# Work task:
Please copy the records exactly as they appear, with all pictures left out.
(Input material begins)
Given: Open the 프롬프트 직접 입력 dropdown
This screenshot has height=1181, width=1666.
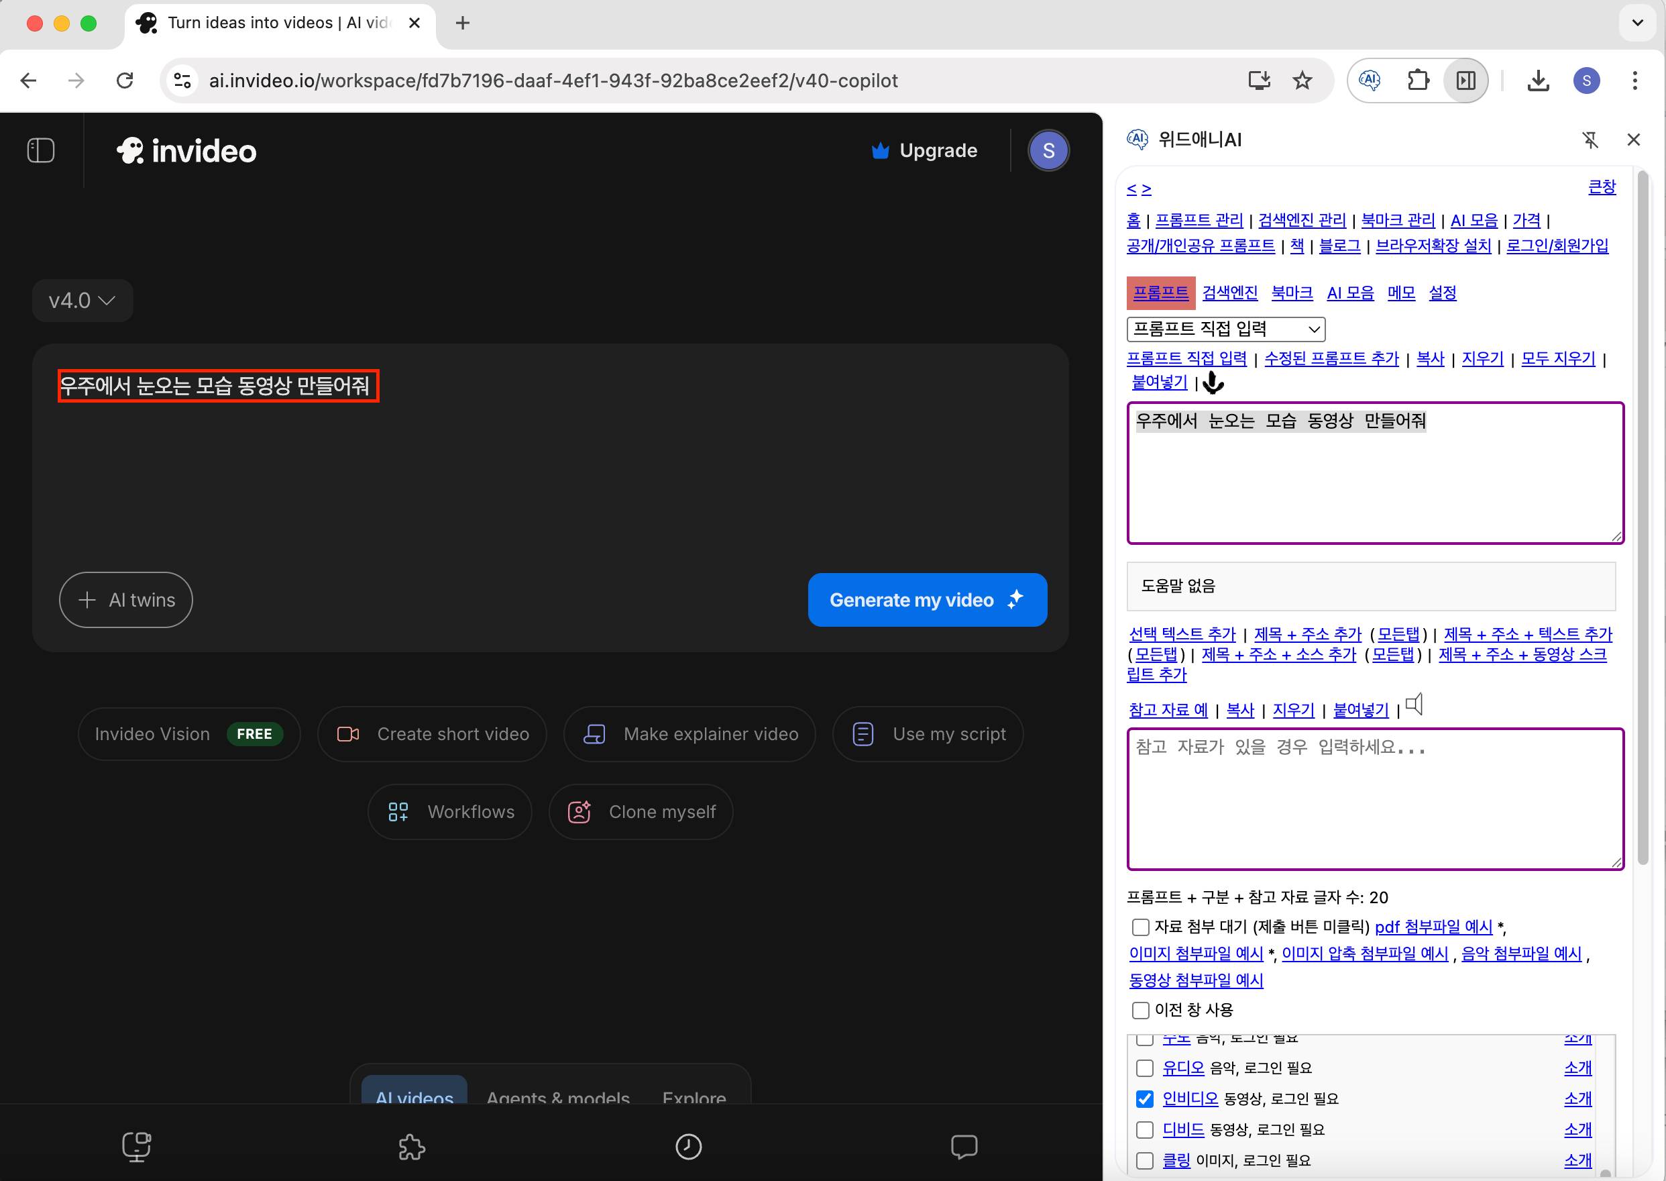Looking at the screenshot, I should point(1226,329).
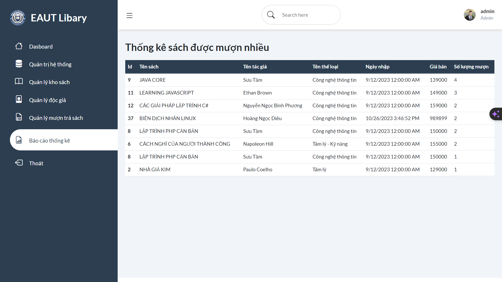Click the exit icon beside Thoát

19,163
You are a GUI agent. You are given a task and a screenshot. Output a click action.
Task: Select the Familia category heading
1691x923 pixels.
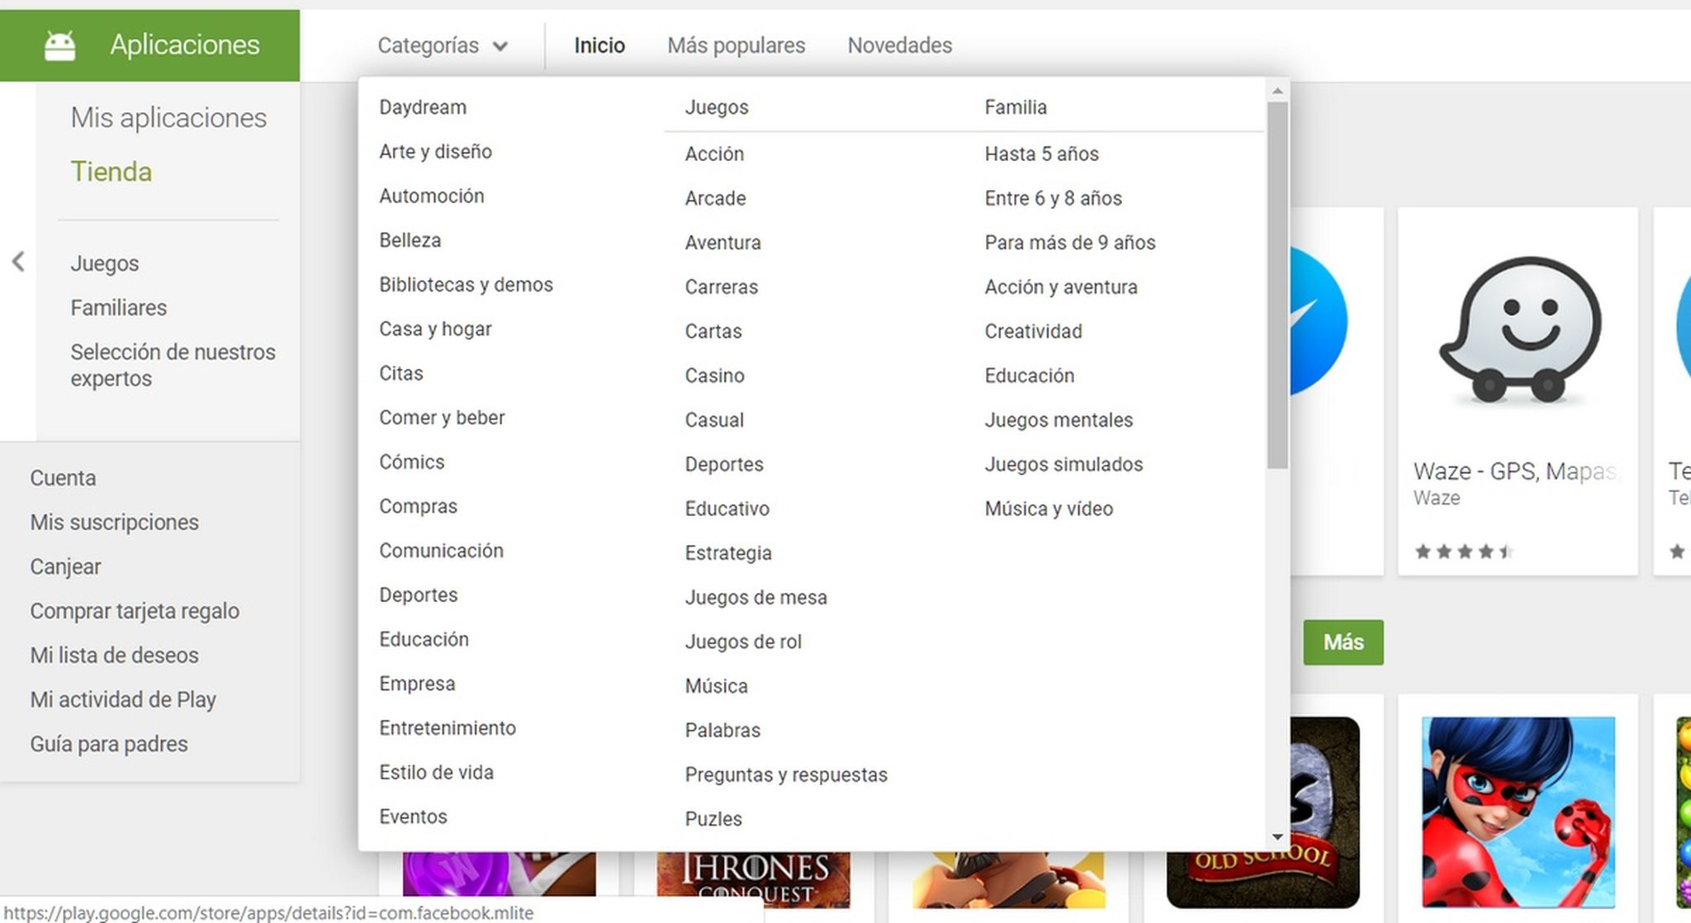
(Input material ends)
# Answer to the exercise:
Given: Open the 프롬프트 직접 입력 dropdown
This screenshot has height=1181, width=1666.
Looking at the screenshot, I should point(1226,329).
Click the exit icon beside Thoát

19,163
You are a GUI agent. You are given a task and a screenshot. Output a click action.
Task: Select the Familia category heading
1691x923 pixels.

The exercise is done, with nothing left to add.